This year's G20 China summit, which is scheduled for Sept. 4-5, is a continuation of last year's G20 Turkey summit in many ways. Last year, Turkey brought up basic policies that highlight inclusive growth and increase the share of developing countries in world trade through this inclusive perspective, as well as the scope of the application of these basic policies. Most probably, China will bring up its new development strategy as one of the topical issues during this year's summit. China's new development strategy started emerging in 2012 and was announced by President Xi Jinping during the Asia-Pacific Economic Cooperation (APEC) meeting in 2014, saying that China would make $1.25 trillion-worth of foreign investments in the next decade. Can this strategy, which China introduced to the world under the name of One Belt, One Road (OBOR), be a new Eastern development project as an alternative to the Western development that started staggering in the 20th century and that entered a dissolution process at the beginning of the 21st century? I think all developing countries, including Turkey, will seek an answer to this question during the upcoming G20 summit.

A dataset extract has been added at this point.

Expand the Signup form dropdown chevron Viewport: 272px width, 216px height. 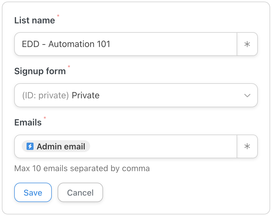(247, 95)
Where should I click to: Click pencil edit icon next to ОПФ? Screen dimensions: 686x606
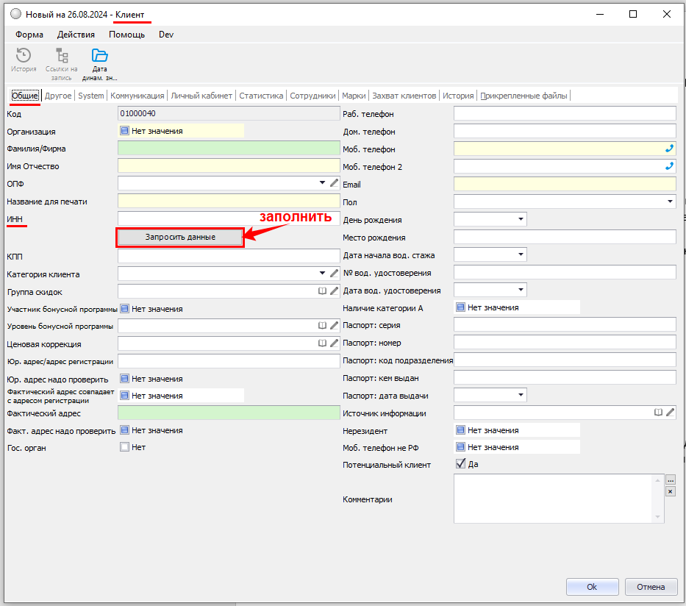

Until recently, or perhaps until the G20 Turkey summit, developing countries interpreted the G20's main headings of growth, financial governance, taxation justice, protectionism, the regulation of world trade, debt issues, climate change, unfair income distribution, fighting the financing of terror, combatting corruption and planning infrastructure investments as a way to contribute to inclusive growth. For instance, while developed countries suppress the East to remove customs walls as part of protectionism, they have started applying high protectionism in traditional sectors like iron and steel. The U.S., the U.K. and EU countries, where the crisis is continuously intensifying, have brought up the same double standards in this area as they practice in all areas. Therefore, the content of strategic topics such as fighting terrorism and corruption must absolutely be revised. Developed countries have never addressed the global financial oligarchy's trillions of dollars of acts under the topic of corruption. I wonder why the G20 has never discussed the chain of financial corruption such as the one that started with the Enron scandal in the U.S. in 2001, continued with the bankruptcy of giant insurance companies like American International Group (AIG) and peaked with the London Interbank Offered Rate (Libor) scandal.
Another trick is being seen in the topic of financing terrorism. When the financing of terrorism is mentioned, the U.S. and its buddies understand the monetary cycle apart from the swap mechanism and the dollar. All off-record financial activities, ranging from the fight against drugs to money laundering, are addressed by indexing them on the unaudited dollar cycle, which goes through without informing the U.S. As such, corruption and the financing of terrorism is piled on the bureaucracy of developing countries and drug and arms barons alone. Indeed, the financial oligarchy that settles down in the capitals of developed countries are behind these drug and arms traffickers.
This being the case, the West fails to or does not want to understand Turkey's fight against the Gülenist Terror Group (FETÖ) and that this fight is aimed at both the financing of terrorism and hundreds of billions of dollars in global corruption. Certainly, Turkey's current fight against the financing of terrorism is a new-generation struggle in this regard as it has gained significant experiences in this area through FETÖ probes.
Today, the U.S. must address billions of dollars in bribes that FETÖ gave to U.S. politics. Most of these bribes were given as election campaign donations. Turkey will bring up this issue during the upcoming G20 summit.
Currently, FETÖ manages an illicit money trafficking and bribery mechanism worth billions of dollars through the schools it founded in the underdeveloped regions of the world. This intoxicates politics and spoils the functioning of the market mechanism. Through FETÖ, Turkey will bring up a new perspective and vision in the topics of corruption and the financing of terrorism. Turkey, China and other developing countries will say that the Kissinger doctrine has become a thing of the past during this year's G20 summit. Kissinger suggests that the U.S. has the best administrative system in the world and the rest of humanity can only achieve peace and welfare if they abandon traditional diplomacy and accept respect for international law and democracy. These statements are too clear to be commented on and as a doctrine it shaped the world throughout an entire century.
The super structure and law of world trade, which was formed by the World Trade Organization (WTO), was a trade cycle that prioritized developed countries (the West) alone. This approach has collapsed. Many areas including protectionism, world trade, monetary systems, customs legislations and the banking system will be revised. The trading rules and standards have always been determined by prioritizing the U.S. and the West on the basis of the Kissinger doctrine in all G20 platforms. This is one of the main reasons why the East missed the Industrial Revolution. Now, if the East, or developing countries including Turkey, do not want to miss the switch to the knowledge society, they must be partners in determining the trade cycle and standards of the knowledge society. The G20 platform stages the highest level struggle against this.